**Your tasks**
A: Decide whether each statement below, marked (i), (ii) and (iii), agrees with the post about letting a project manager go, and answer yes or no with the deciding words quoted from it. (i) The project manager was supposed to keep the project on time and within budget. (ii) Sub-contractors remember seeing him on site many times. (iii) The neighbours have often seen him at the project.
B: Extend the post about letting a project manager go, starting after its last sentence.

**Document text**
Week 81: How Do You Let Someone Go?

Hello gorgeous people, I hope everyone is having a splendid time. I wish I could say the same for myself. I have to get something off my chest. It is with deep regret that this week I may be making one of my biggest decisions to date. The decision between keeping or letting someone go? It's a biggie for me as I'm such a softy. But if truth be told, keeping this person on board will be detrimental for the project. I know I’m not alone, nor will I be the first person going through this. People often say; if someone has caused a loss or made big mistakes, kick their backside onto the curb, that should do it etc. Really?? We’re dealing with people and it is not as clear cut as that. Amongst the black and white there are a lot of grey’s. So without further ado I can declare that we have a problematic Project Manager (PM) on our hands.

It was agreed that he would manage the build side of things to ensure the project runs smoothly on time and within budgets. None of which have materialised. If it was one or the other you could’ve worked something out but how do you ignore the omission of both these areas? I am not happy with the way he has managed the project to date and because of this we are in deep waters. I get that it's Covid but he has taken the concept of remote working to another level. During the early days there was a lot of structural work going on on-site and that he didn't need to be there often. But fast forward a few months he’s still hardly ever there. None of the neighbours have seen him (they know us very well). Sub-contractors can only recall seeing him thrice and that too with us.

**Dataset extract**
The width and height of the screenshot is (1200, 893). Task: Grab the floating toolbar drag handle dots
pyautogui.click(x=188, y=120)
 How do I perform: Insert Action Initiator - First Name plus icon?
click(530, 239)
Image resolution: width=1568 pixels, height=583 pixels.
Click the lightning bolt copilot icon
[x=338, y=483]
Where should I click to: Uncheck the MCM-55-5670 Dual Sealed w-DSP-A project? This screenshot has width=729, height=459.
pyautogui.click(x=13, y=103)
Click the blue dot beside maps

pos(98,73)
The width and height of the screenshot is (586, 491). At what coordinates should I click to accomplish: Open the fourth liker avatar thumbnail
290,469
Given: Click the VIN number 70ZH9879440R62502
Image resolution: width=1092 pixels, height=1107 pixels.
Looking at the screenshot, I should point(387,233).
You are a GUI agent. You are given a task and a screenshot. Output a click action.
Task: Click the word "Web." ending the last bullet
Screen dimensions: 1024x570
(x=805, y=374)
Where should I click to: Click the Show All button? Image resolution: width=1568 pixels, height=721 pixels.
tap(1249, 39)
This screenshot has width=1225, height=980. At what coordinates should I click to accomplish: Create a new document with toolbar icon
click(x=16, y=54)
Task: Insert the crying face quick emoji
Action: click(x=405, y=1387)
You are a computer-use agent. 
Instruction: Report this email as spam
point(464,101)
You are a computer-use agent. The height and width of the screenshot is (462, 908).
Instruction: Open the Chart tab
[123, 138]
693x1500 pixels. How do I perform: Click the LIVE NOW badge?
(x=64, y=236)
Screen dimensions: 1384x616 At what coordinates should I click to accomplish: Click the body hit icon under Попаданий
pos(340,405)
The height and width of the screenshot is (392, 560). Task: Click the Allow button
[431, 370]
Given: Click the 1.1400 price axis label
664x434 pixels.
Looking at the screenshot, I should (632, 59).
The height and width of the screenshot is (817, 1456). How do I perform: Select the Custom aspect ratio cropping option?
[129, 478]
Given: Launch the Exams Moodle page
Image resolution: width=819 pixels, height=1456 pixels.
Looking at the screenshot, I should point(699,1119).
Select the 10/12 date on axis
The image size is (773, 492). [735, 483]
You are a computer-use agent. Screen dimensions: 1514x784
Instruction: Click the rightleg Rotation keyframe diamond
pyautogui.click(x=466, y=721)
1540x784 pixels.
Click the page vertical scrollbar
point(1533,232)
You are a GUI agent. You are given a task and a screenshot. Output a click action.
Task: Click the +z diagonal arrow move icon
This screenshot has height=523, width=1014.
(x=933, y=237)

**Written responses**
A:
(i) Yes: "It was agreed that he would manage the build side of things to ensure the project runs smoothly on time and within budgets."
(ii) No: "Sub-contractors can only recall seeing him thrice and that too with us."
(iii) No: "None of the neighbours have seen him"

B:
There was a period of 5 odd weeks just after Christmas where he completely went off the grid. I gave him the benefit of doubt thinking that things generally quieten down in January. This wasted time has now come to bite us as the project deadline is on the horizon, could've really done with the extra few weeks. We are now having to deal with the lender's constant push as they fear we will not complete on time and not give us any scope to move forward. All this quite frankly because he’s not pulling his weight. 

Also, a major gross misconduct as far as I'm concerned is the budget. Our PM had wrongly calculated that the renovation will cost around £76,000 and in reality the figures are looking more like £110,000 and this is me being conservative. We have sat and contacted all the subcontractors to give us an estimate of what's outstanding and what's left to purchase. All in all another £40,000 worth of work to do. Stage one spend was £39,279, stage two £32,697 and stage three £39,700 giving a total of £110,000 and not the £76k that he had budgeted for. The Bridger’s are adamant that they will not give us a single penny over the £76k so how/where do we go from here? How on earth will we manage this shortfall? Under no circumstances can I afford to have the house repossessed or stop work as it still costs me to keep an unfinished house. 

I can see exactly what happened and why we are in this mess. This so-called PM was way too ambitious for his own good and this overconfidence coupled with ‘I am invincible’ persona’ (in his head) has led to our demise. He had many projects going on as well as ours. But my question to him is, why take this many jobs in the first place if you are unable to stay on top of it? As a result he is so disorderly, forever running around like a headless chicken. But he should've said no (to us), when do you draw the line?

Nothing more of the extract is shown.